§ Work instructions
Show every row below that contains the string "menu", matching case exactly.

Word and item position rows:
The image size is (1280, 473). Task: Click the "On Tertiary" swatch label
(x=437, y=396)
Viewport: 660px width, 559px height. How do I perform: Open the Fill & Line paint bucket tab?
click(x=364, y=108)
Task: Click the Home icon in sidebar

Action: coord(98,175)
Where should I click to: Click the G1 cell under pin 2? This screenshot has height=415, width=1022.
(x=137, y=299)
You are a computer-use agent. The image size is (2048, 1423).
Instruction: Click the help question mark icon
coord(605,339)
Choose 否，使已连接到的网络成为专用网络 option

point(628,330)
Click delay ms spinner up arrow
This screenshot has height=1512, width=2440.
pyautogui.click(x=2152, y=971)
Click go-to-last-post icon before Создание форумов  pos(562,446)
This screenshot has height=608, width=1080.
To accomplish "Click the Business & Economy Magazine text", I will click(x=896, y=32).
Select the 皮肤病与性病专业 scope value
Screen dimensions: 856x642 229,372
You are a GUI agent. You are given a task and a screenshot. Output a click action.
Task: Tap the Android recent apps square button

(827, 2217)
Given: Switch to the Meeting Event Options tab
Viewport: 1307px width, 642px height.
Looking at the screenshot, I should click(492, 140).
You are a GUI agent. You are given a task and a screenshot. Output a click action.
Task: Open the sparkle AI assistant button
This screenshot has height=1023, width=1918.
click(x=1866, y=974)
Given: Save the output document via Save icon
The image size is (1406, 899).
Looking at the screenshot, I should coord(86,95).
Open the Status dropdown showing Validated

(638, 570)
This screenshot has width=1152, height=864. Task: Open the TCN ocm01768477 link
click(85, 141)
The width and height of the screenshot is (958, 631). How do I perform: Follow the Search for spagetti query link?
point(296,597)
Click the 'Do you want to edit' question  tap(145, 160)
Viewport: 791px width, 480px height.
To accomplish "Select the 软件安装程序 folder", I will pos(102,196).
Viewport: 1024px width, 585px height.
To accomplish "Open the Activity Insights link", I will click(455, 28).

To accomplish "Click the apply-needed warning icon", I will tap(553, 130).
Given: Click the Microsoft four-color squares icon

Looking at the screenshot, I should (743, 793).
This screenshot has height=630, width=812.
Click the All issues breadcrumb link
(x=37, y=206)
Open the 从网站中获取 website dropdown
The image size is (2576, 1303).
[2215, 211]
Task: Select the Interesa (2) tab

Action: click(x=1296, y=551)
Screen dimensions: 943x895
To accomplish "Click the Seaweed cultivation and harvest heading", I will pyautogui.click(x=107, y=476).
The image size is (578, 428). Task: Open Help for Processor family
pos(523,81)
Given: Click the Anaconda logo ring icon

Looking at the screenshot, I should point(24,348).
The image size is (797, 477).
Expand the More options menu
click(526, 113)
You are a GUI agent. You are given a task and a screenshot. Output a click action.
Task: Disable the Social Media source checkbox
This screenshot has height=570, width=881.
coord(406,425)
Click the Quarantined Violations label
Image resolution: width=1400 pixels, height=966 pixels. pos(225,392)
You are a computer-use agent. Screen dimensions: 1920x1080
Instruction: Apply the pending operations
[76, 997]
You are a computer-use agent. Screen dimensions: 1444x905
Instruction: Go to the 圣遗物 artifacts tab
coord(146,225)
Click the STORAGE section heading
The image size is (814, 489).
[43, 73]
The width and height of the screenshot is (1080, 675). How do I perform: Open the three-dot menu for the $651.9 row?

§ Response below
Expand the More options menu
The width and height of the screenshot is (1080, 675). How do I perform: Open the three-dot menu for the $651.9 row?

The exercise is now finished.